(Data to examine begins)

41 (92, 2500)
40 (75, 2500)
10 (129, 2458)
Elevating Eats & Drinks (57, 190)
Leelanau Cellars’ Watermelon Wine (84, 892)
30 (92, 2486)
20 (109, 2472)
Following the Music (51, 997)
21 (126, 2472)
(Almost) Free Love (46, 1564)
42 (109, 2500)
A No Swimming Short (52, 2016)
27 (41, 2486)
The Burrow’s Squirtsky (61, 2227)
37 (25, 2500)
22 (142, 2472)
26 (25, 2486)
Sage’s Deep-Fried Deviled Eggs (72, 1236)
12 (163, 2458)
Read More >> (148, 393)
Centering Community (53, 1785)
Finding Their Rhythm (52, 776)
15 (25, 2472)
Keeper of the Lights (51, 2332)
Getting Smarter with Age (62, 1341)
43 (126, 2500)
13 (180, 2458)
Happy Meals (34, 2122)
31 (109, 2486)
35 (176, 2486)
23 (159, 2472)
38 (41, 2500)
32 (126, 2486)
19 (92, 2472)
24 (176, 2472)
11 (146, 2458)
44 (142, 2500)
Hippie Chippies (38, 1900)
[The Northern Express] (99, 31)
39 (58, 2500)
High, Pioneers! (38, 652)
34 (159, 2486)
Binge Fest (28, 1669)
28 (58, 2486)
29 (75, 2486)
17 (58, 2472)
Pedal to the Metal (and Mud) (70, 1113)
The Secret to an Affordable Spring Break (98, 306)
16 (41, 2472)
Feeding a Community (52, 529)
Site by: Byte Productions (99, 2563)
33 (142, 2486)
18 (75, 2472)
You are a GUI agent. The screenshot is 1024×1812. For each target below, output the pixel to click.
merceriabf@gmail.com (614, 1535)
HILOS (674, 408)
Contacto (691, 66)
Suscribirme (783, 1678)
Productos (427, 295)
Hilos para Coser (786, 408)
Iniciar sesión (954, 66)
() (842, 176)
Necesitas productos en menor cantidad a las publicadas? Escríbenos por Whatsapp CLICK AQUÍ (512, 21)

(Data to examine ends)

▶ **Goal of the exercise**:
How many lines in the listing above contain the string "Community"? Answer with the number only.

▶ **Result of the task**:
2